Continuation of #230
Closes #85
Related to gotify/server#416

I've adopted some of the code and translated it to Kotlin, but most parts are rewritten.
Here's a summary:

• You can now configure a client certificate (PKCS#12) including password in the advanced settings (on the login screen)
• The certificate contents are no longer stored in the shared preferences but the certificates are copied as a whole over to the app's file directory; the helper functions all just require input streams, so we cut the additional loading from shared preferences into another local bytestream beforehand, which then was forwared to the helper functions
• Because of the new cert retrieval logic, upgrades from previous app versions will lead to ignored ca certs
• We can not preview the CN of the client cert as with the CA cert as it's encrypted
• I just know login and basic messages work when configuring no CA but a client cert

Testing the following cases is still to be done:

• Fully functional when not configuring anything
• Fully functional when only configuring CA cert
• Fully functional when only configuring client cert (fixed in 60946e4)
• Fully functional when configuring CA cert and client cert

Maybe taking a look at image loading is important as well.

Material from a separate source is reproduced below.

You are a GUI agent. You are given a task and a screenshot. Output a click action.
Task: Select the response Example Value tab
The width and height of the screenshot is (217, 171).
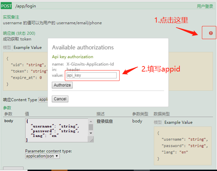pos(28,48)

And I will add some kind of hint that you have to give a password, it seems like (according to my trial and error) the Java client key implementation requires one.

For reference my reverse proxy settings (Caddy, docs for client_authentication):

(require_client_cert) {
    tls {
        client_auth {
            mode require
            trusted_leaf_cert_file client.crt
        }
    }
}

my.domain:1234 {
    import require_client_cert
    # gotify on port 8080
    reverse_proxy localhost:8080
    tls internal
}